这是参考数据的非常简化版本。实际数据来自多个.csv文件。此数据可以包含n个具有静态列名称的行,其中ID表示行的ID,每列表示一个变量。附加的R表示"右"缺少R代表"左":
R1 <- c(1,200,201,20,21,300,301,30,31,400,401,40,41)
R2 <- c(2,201,202,21,22,301,302,31,32,401,402,41,42)
R3 <- c(3,200,201,20,21,300,301,30,31,NA,NA,NA,NA)
R4 <- c(4,201,202,21,22,NA,NA,NA,NA,401,402,41,42)
ref <- data.frame(rbind(R1,R2,R3,R4))
colnames(ref) <- c("ID","H1","H1R","H2","H2R","U1","U1R","U2","U2R","R1","R1R","R2","R2R")
排序数据类似,但格式不同。
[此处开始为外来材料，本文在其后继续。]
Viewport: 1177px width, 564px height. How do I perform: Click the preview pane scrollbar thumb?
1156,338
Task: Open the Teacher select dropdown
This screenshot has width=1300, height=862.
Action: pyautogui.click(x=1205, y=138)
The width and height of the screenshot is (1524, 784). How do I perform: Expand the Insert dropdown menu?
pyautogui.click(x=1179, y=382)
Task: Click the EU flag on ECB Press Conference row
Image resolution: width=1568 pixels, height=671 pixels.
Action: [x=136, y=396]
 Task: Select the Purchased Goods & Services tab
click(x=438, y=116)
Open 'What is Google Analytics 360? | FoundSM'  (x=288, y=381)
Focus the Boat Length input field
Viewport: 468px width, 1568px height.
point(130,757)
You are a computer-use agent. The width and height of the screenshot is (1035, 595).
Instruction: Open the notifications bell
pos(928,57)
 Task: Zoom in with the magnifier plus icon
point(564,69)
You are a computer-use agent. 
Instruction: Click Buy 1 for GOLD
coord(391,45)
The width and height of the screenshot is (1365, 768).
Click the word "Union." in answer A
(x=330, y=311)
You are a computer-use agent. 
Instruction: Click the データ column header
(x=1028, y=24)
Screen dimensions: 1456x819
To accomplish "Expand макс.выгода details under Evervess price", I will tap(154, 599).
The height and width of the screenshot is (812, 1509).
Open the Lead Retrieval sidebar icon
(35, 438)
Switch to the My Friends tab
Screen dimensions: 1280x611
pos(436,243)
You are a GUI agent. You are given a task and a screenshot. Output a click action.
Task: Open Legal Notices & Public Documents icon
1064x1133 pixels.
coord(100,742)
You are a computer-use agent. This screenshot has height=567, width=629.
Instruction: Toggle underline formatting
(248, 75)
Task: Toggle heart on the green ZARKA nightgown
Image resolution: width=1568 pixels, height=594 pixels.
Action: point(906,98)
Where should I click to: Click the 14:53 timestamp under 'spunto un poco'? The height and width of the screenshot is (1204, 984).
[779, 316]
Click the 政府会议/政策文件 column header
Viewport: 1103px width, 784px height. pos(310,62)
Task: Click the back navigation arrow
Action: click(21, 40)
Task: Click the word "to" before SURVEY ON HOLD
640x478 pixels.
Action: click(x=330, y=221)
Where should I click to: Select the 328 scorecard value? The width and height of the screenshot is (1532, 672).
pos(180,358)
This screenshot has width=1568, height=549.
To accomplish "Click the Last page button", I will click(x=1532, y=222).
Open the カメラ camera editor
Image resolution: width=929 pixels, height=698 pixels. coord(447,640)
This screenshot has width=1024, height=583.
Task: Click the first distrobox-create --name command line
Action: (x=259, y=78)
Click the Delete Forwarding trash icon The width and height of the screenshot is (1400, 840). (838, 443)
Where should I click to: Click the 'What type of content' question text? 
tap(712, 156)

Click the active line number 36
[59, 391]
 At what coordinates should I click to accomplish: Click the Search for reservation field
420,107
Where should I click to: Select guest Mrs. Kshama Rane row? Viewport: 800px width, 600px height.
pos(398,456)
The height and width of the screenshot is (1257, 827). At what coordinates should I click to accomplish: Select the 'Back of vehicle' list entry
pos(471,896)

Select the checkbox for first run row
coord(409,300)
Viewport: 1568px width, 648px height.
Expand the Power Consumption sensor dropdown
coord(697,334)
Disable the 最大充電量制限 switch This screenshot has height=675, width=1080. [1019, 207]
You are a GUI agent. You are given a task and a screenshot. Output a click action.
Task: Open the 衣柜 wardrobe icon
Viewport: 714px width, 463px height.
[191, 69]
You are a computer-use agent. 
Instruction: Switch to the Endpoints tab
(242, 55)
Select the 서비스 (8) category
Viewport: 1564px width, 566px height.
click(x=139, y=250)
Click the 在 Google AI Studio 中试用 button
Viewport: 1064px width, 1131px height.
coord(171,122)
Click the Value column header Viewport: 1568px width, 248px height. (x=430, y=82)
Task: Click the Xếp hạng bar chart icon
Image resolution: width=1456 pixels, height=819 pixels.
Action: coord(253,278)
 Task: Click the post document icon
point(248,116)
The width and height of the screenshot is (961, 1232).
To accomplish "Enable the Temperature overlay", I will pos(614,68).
它具有相应的列名称,但不附加R但在不同的侧列中单独列出:
R1 <- c(1,"left","H",1,200,20,NA,NA,NA,NA)
R2 <- c(2,"right","H",2,201,21,NA,NA,NA,NA)
R3 <- c(3,"left","R",2,NA,NA,NA,NA,400,40)
R4 <- c(4,"right","R",3,NA,NA,NA,NA,401,41)
R5 <- c(5,"left","U",2,NA,NA,300,30,NA,NA)
R6 <- c(6,"right","U",5,NA,NA,301,31,NA,NA)
sort <- data.frame(rbind(R1,R2,R3,R4,R5,R6))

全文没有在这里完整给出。